Jeff's Flow Garden
My dataviz entry to ThousandEyes' Hackday 2023
Winner of the Tech Innovation Award at ThousandEyes Hackday 2023
My team and I wanted to find a different way to visualize the millions of network flows analyzed by our spoofing detection software every minute. All the flows are analyzed and categorized into classes (the type of device, e.g., Printers, Game Consoles, etc.) and device models. Spoofing detection is a very complex process, but the goal here was simply to represent the volume of data we process every minute and illustrate the proportions between the different classes.

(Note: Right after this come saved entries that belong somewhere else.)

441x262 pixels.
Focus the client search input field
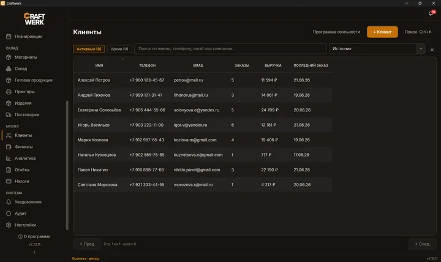point(230,48)
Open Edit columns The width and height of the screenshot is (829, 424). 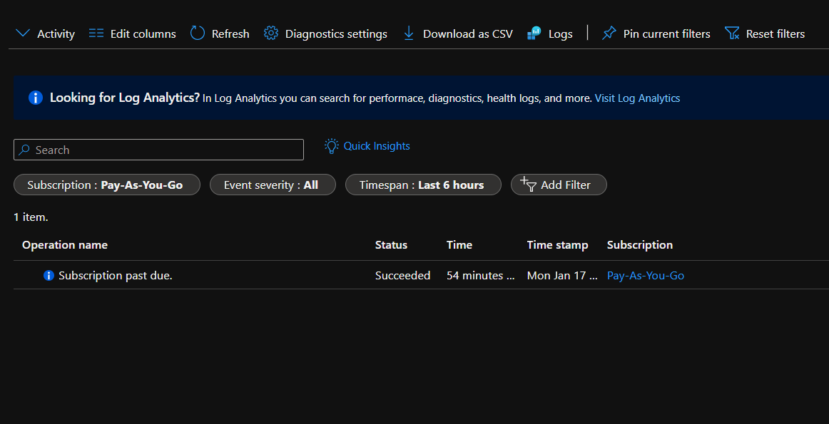tap(132, 33)
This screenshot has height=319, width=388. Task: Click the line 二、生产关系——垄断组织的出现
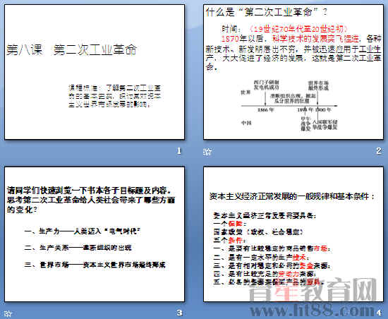tap(78, 248)
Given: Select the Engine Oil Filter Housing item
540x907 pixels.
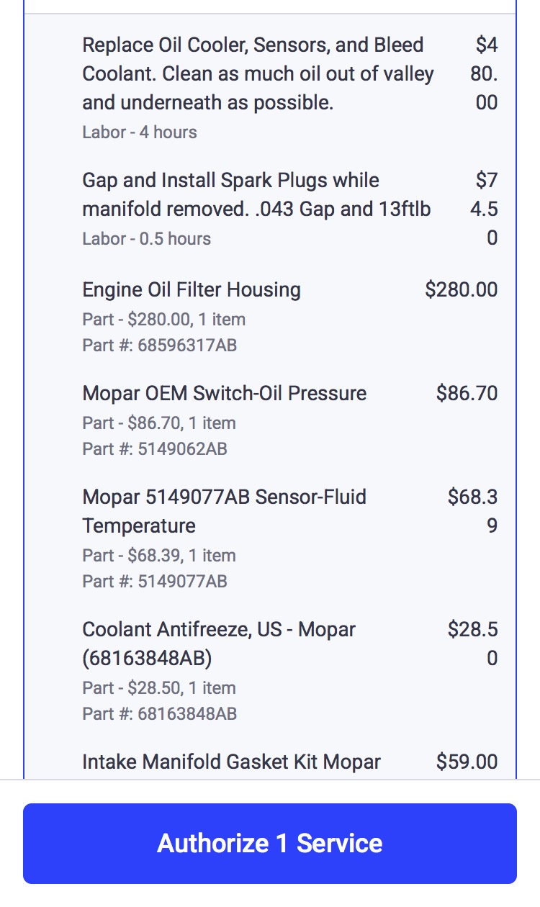Looking at the screenshot, I should click(192, 290).
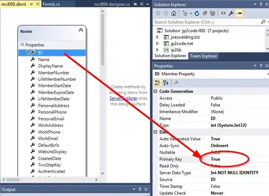This screenshot has height=196, width=269.
Task: Toggle the Preview Selected Items button
Action: 239,13
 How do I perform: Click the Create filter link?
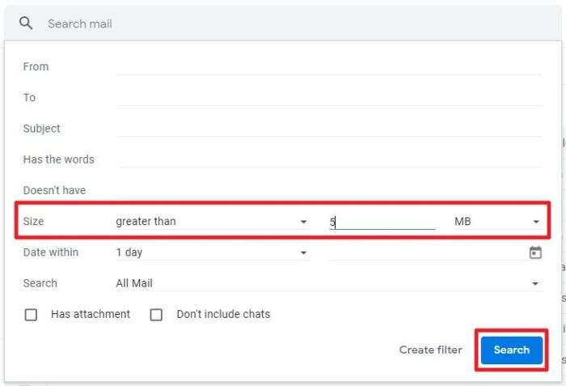coord(431,350)
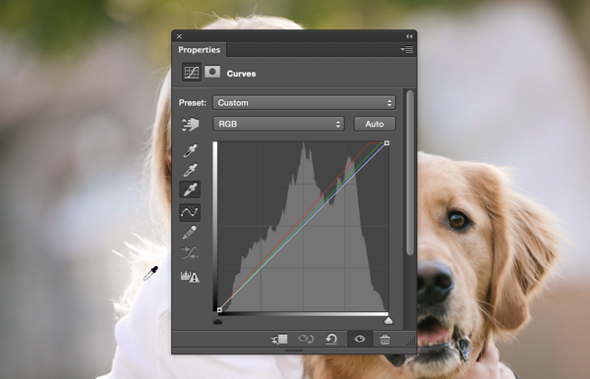Reset curves to adjustment defaults
590x379 pixels.
coord(331,339)

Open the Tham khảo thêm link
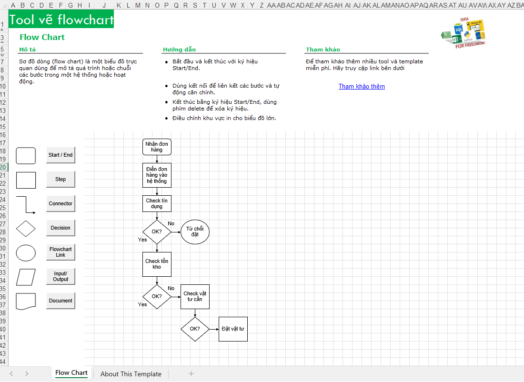(x=362, y=86)
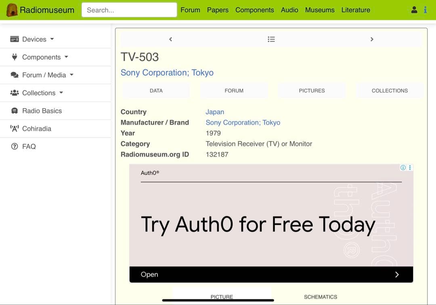Image resolution: width=436 pixels, height=305 pixels.
Task: Click the Radiomuseum logo icon
Action: [x=12, y=10]
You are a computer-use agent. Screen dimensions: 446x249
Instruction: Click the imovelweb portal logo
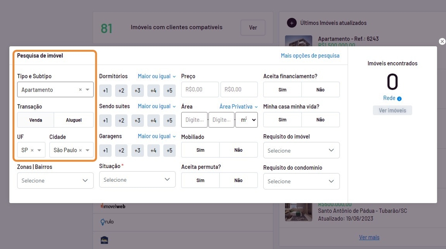pos(113,206)
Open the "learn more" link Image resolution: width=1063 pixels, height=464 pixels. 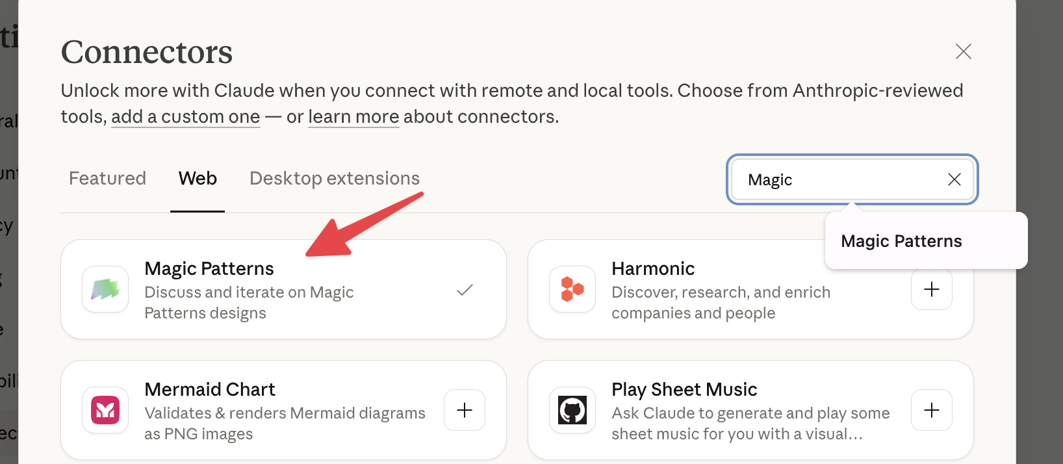(353, 117)
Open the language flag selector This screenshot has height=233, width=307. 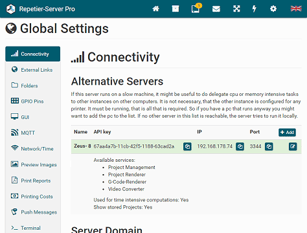pos(296,8)
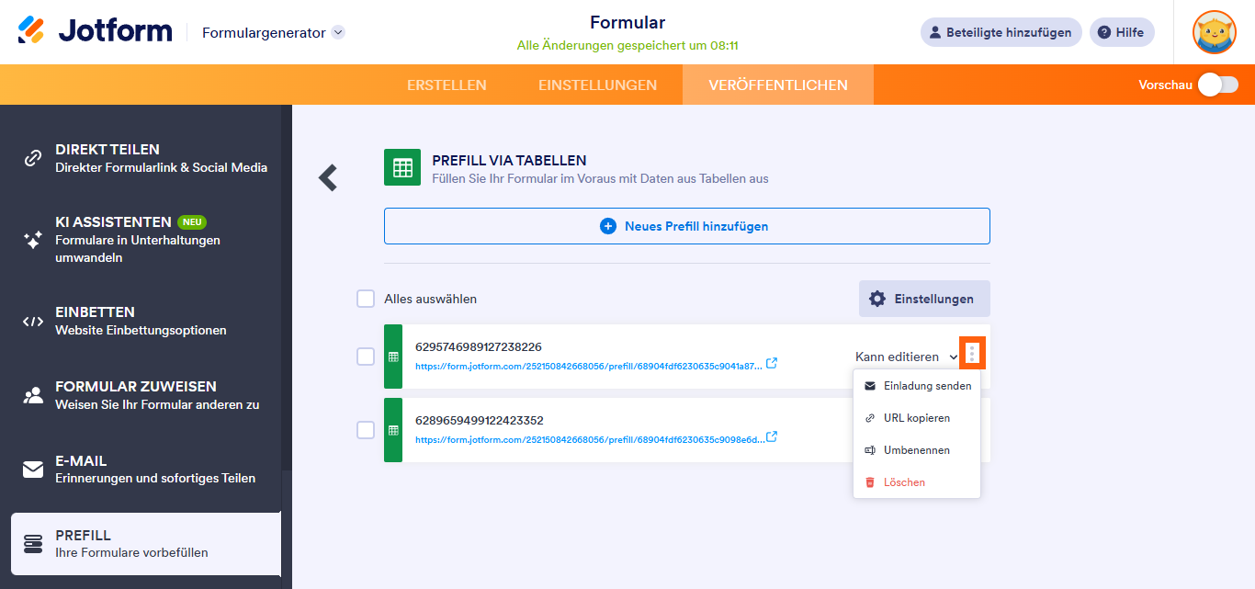The width and height of the screenshot is (1255, 589).
Task: Click Beteiligte hinzufügen
Action: 1001,31
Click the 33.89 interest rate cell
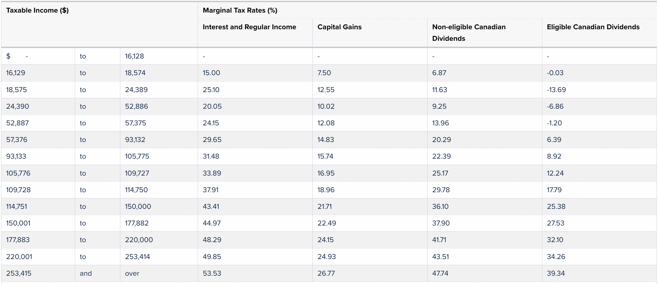Screen dimensions: 659x284 212,173
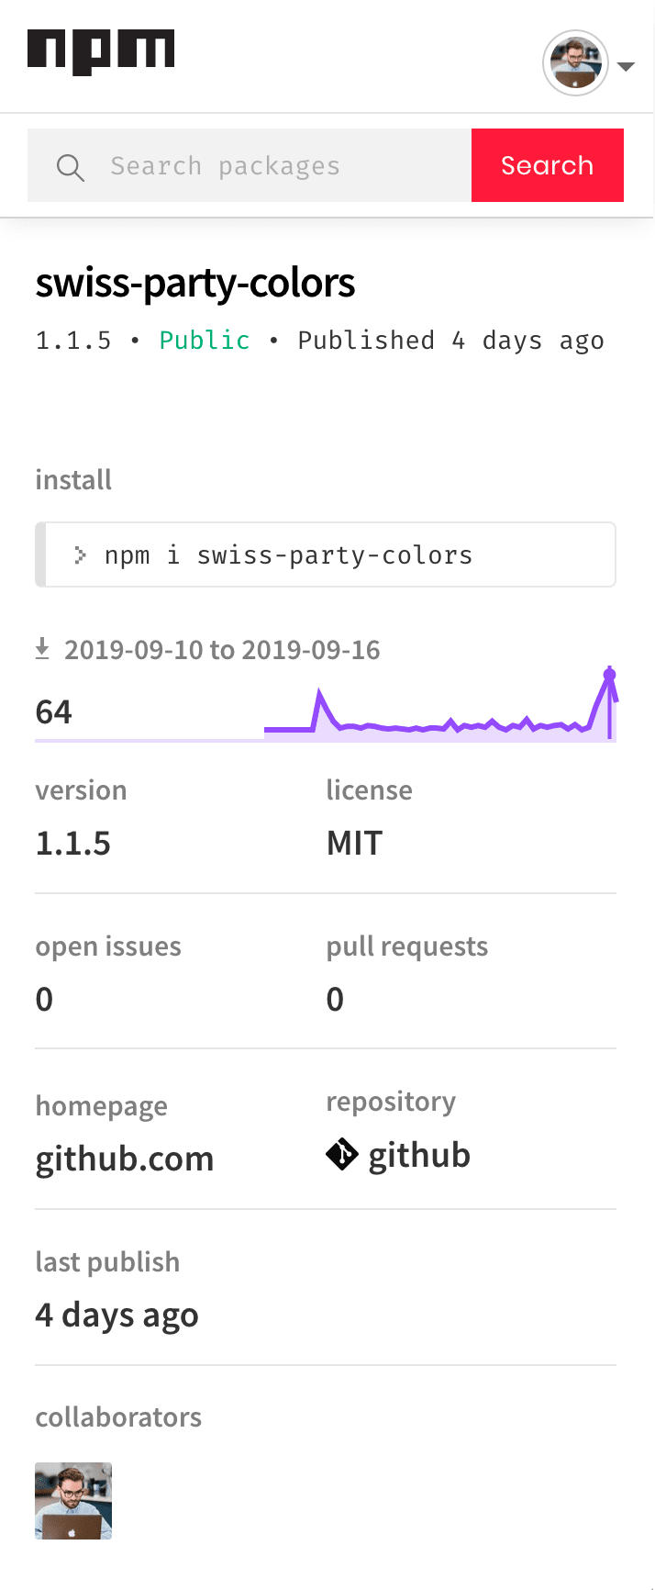Open the collaborator's avatar thumbnail
Image resolution: width=655 pixels, height=1590 pixels.
[73, 1501]
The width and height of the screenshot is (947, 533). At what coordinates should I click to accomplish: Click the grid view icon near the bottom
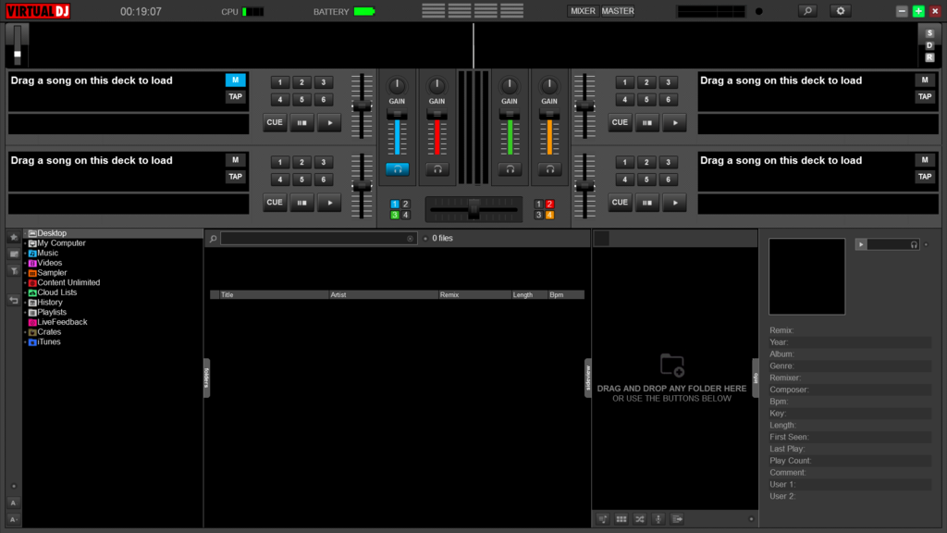(x=621, y=519)
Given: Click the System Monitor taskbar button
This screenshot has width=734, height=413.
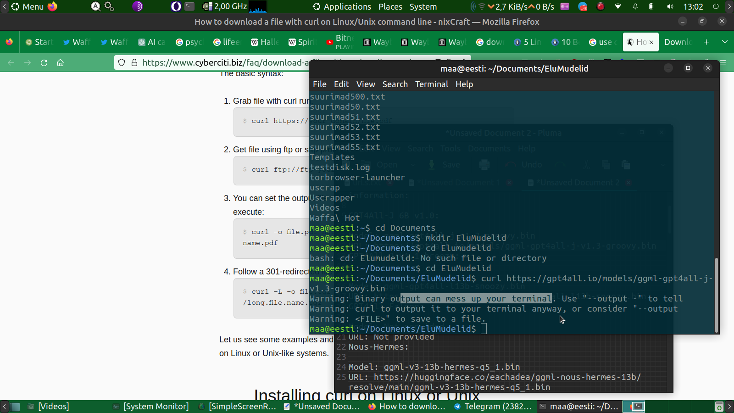Looking at the screenshot, I should pos(151,407).
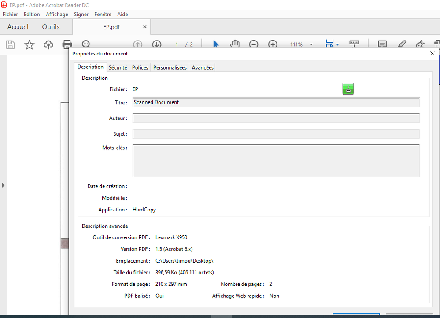This screenshot has width=440, height=318.
Task: Select the arrow Selection tool
Action: (215, 44)
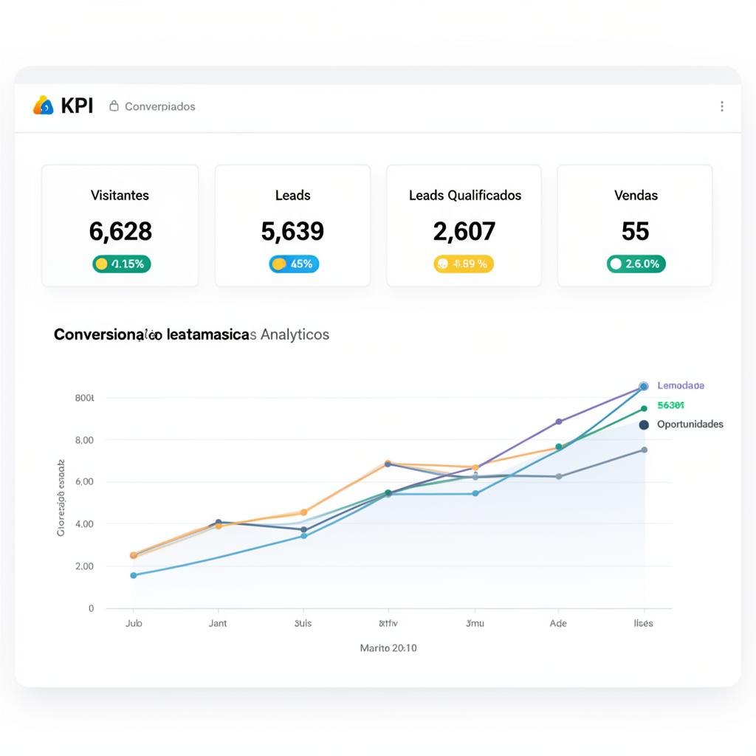
Task: Expand the Converpiados header dropdown
Action: tap(153, 106)
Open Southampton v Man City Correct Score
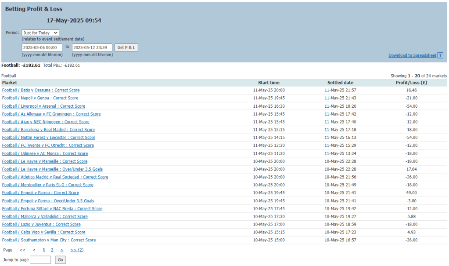The image size is (449, 266). [x=49, y=240]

Since this wasn't a customer-facing project but just an experiment, I decided to build a romantic story around it: Jeff is a bot who lives in the cloud and spends his days observing network flow data. He also loves nature, Victorian-era imagery, and drawing. Combining these elements, I decided to represent classes as trees, with their height corresponding to the number of flows, and devices as branches. Each branch's length represents the number of flows for that specific device, while the size of the leaf on top reflects the number of endpoints for that device. Since Jeff loves to draw but, being a bot, has never actually seen a tree, I aimed to give the chart a deliberately clumsy, hand-drawn feel. I also made it dark and gothic to align with the Victorian-era gothic aesthetic.
But why the name Jeff? The name is inspired by Hitchcock's Rear Window, a movie in which the main character spends his days at the window, observing the lives of his neighbors.
The UI for this project was developed using VanillaJS. The charts are rendered in SVG with D3JS, and the hand-drawn effect is applied to the clean SVG shapes using a custom, handmade SVG filter.